Ci sono feste che si aspettano. E poi c’è la Festa dell’Uva di Capoliveri: la festa che racconta chi siamo.
Nata nel 1996 da un’idea di Michelangelo Venturini, in pochi anni è diventata l’appuntamento più sentito e partecipato del paese, capace di coinvolgere generazioni di capoliveresi, l’intera Isola d’Elba e migliaia di visitatori italiani e stranieri.
Tra i vicoli e le piazze del centro storico, i quattro rioni, Baluardo, Fortezza, Fosso e Torre, tornano a sfidarsi in una spettacolare rievocazione della vendemmia e della storia di Capoliveri.
Quattro colori. Quattro anime.

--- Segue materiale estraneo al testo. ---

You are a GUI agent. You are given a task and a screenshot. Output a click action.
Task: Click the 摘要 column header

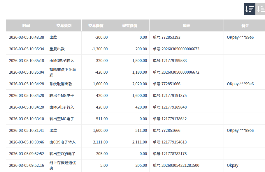coord(187,26)
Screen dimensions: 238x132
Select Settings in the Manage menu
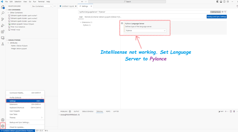25,101
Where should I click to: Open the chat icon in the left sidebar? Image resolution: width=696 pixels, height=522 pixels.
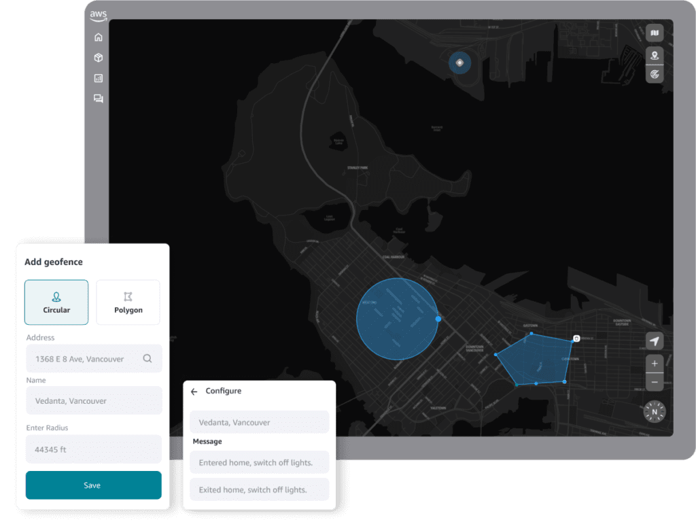point(98,99)
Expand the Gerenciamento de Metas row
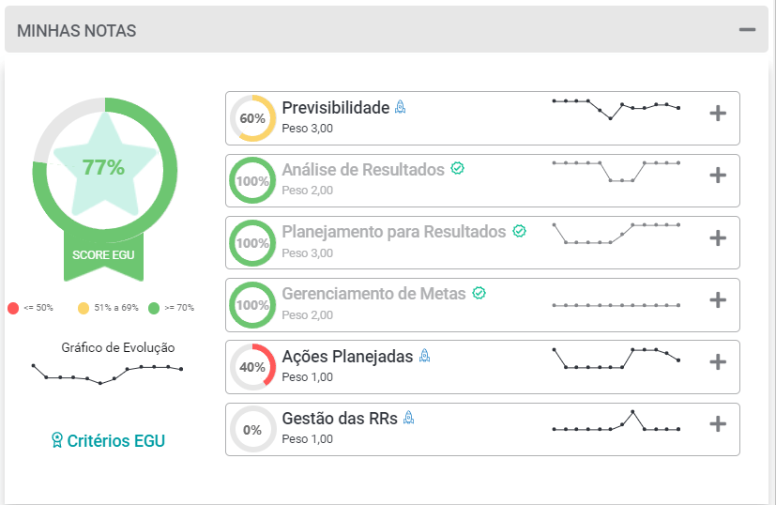Viewport: 776px width, 505px height. point(718,300)
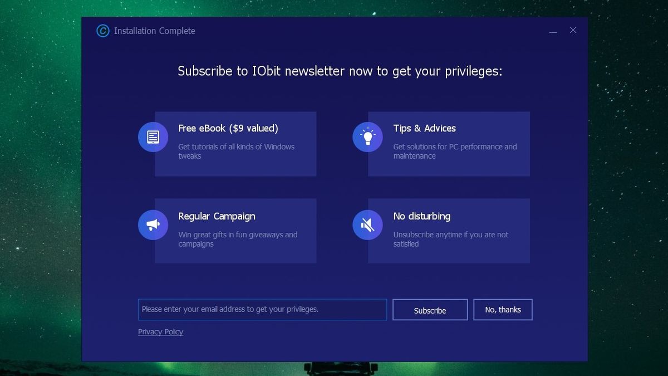Click the IObit logo in the title bar
The image size is (668, 376).
coord(102,31)
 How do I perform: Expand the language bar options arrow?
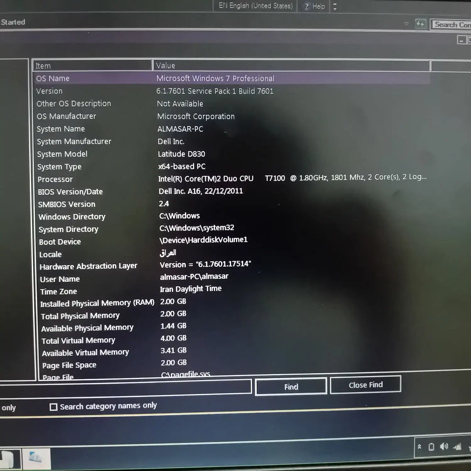pyautogui.click(x=335, y=7)
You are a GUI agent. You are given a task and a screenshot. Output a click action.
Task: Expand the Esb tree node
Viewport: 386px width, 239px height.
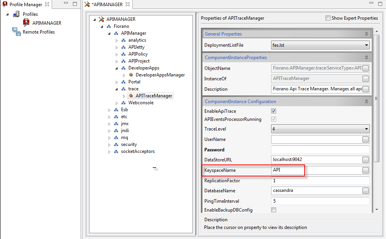(110, 110)
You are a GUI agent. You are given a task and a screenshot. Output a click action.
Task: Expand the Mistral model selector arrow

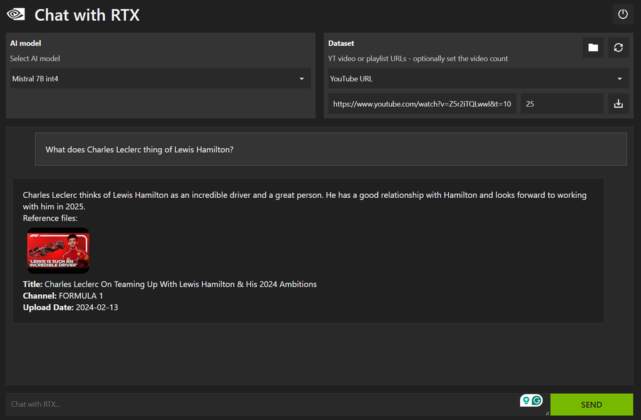(x=302, y=78)
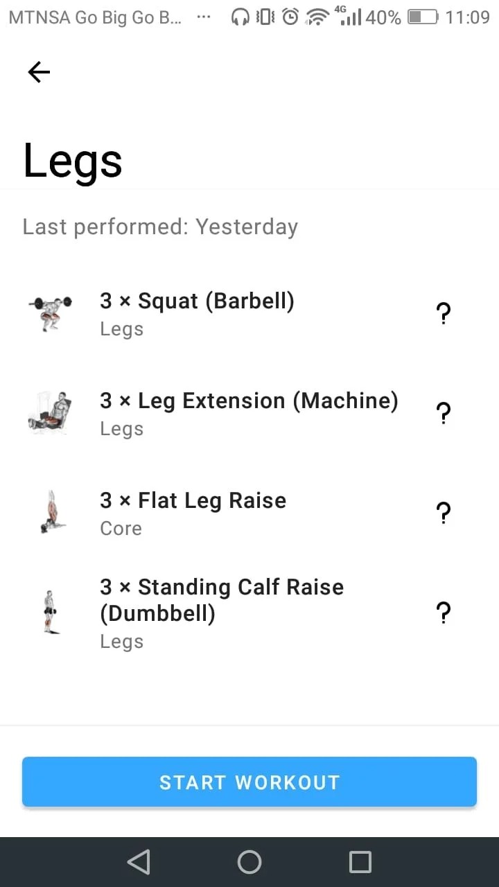Tap the Android recent apps square
Image resolution: width=499 pixels, height=887 pixels.
pyautogui.click(x=360, y=862)
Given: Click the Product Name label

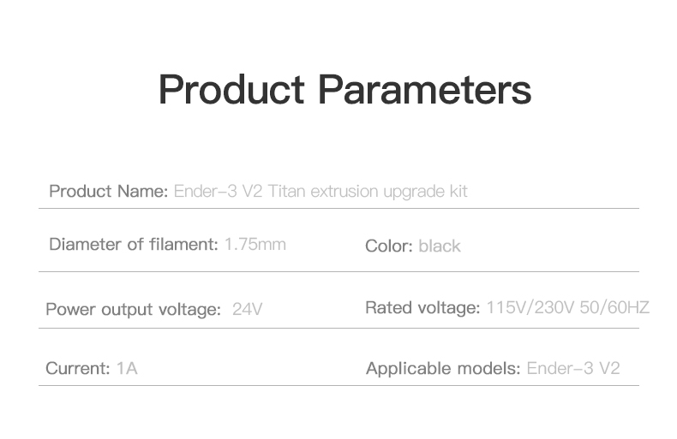Looking at the screenshot, I should [x=108, y=191].

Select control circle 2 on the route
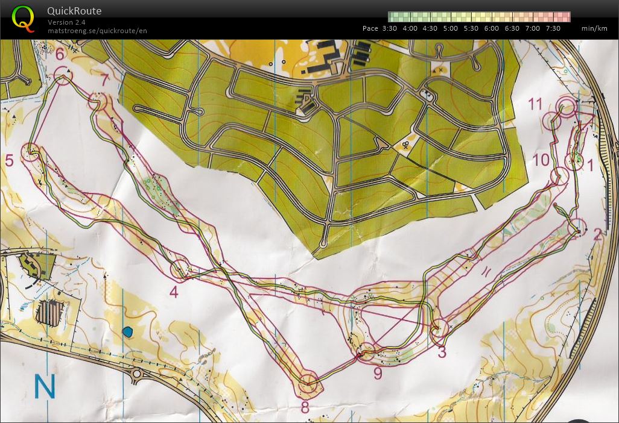(x=578, y=228)
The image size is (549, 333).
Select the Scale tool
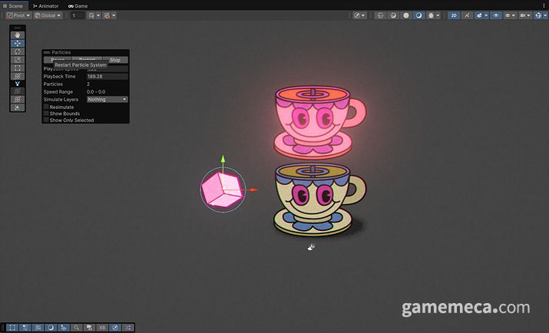18,60
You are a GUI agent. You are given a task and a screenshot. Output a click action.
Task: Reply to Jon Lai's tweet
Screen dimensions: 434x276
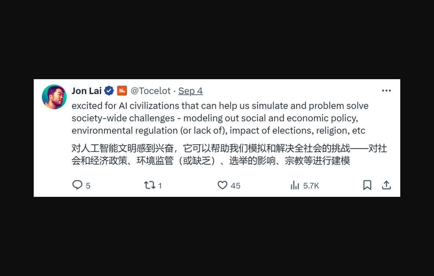point(77,185)
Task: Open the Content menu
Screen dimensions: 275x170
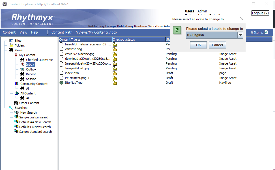Action: pyautogui.click(x=9, y=32)
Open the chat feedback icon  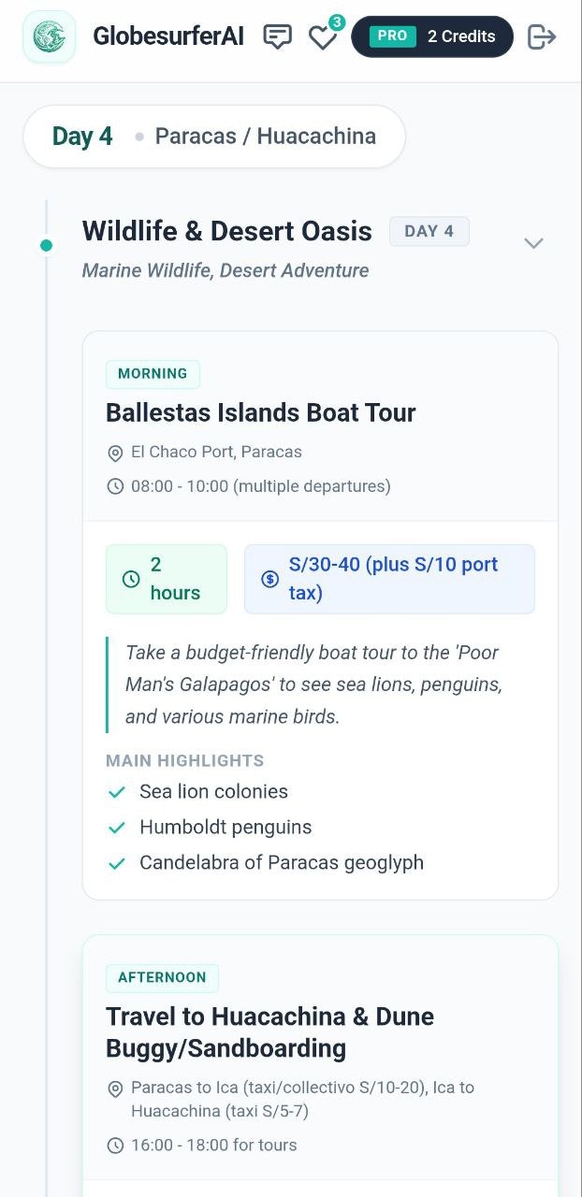pyautogui.click(x=277, y=36)
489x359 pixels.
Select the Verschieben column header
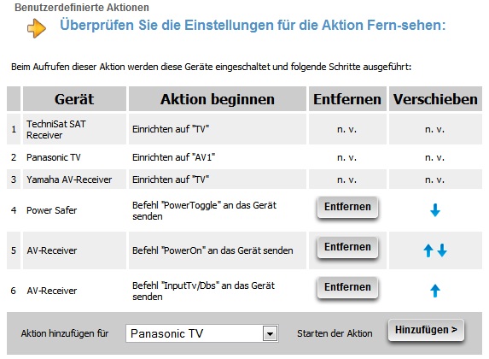point(435,99)
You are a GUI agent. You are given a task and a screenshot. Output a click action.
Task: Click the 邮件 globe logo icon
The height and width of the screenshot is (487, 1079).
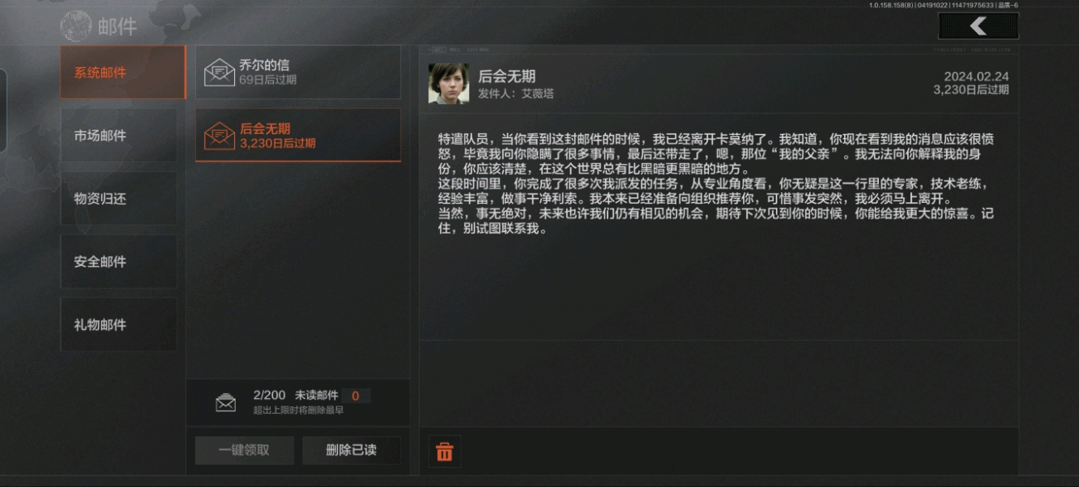click(76, 27)
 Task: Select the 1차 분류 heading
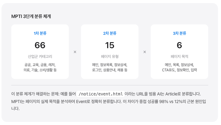(x=40, y=33)
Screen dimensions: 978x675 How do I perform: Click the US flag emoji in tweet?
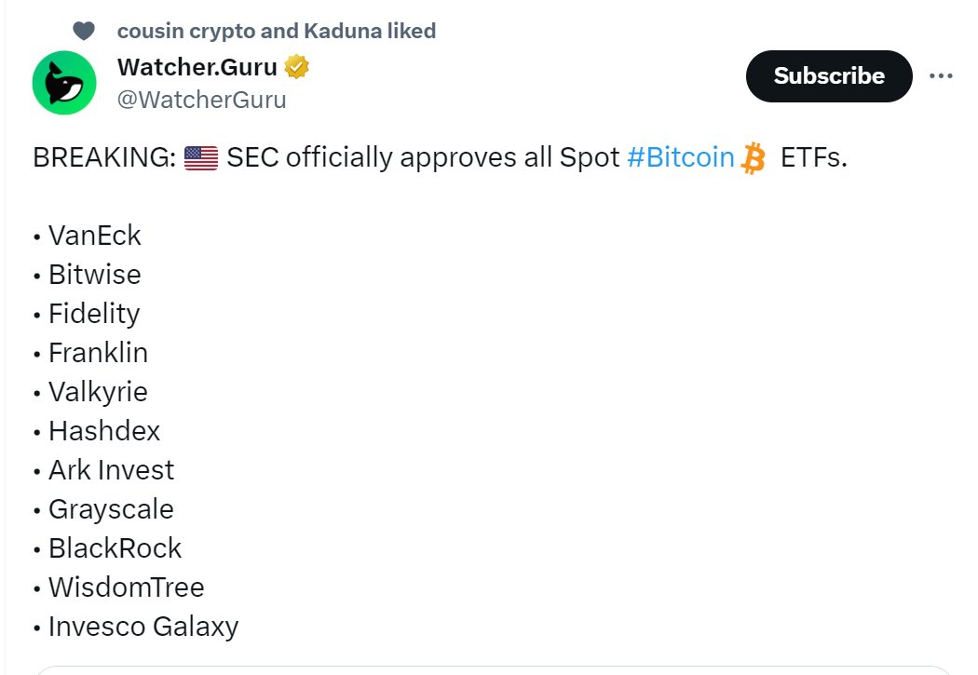(200, 158)
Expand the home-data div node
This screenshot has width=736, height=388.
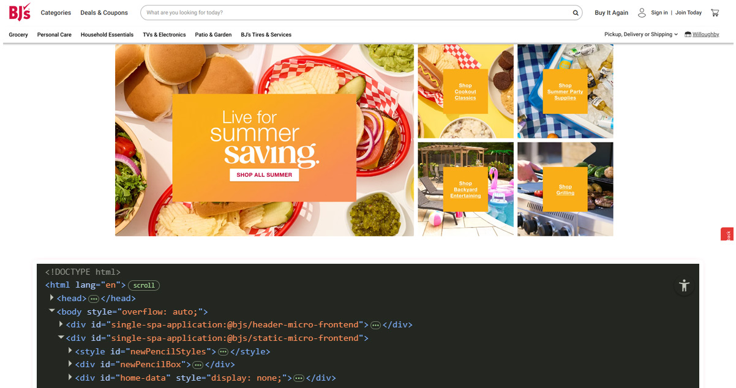tap(70, 378)
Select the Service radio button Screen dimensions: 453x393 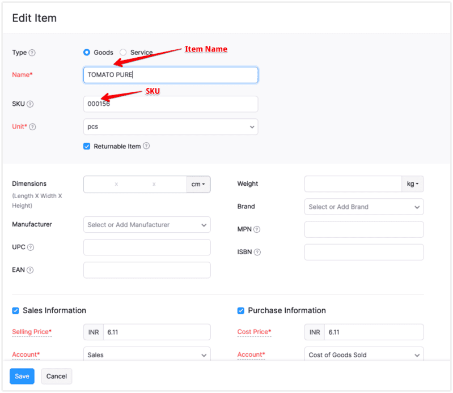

Una sola grande passione: Capoliveri.
E al vincitore, come ogni anno, spetta l’onore di portare con sé il simbolo più iconico della manifestazione: Bacco, il Dio del vino, lo storico trofeo realizzato dal maestro Antonio Cerica.
Per tre giorni il paese si trasformerà, i rioni si animeranno, le strade si riempiranno di colori, musica, storia e passione.
E quella che era un’idea, nel 1996, è diventata una tradizione che appartiene a tutti noi.
Ci vediamo a Capoliveri il 9, 10 e 11 ottobre.
…La vendemmia più attesa dell’anno sta per ricominciare….
Viva la Festa dell’Uva, Viva Capoliveri.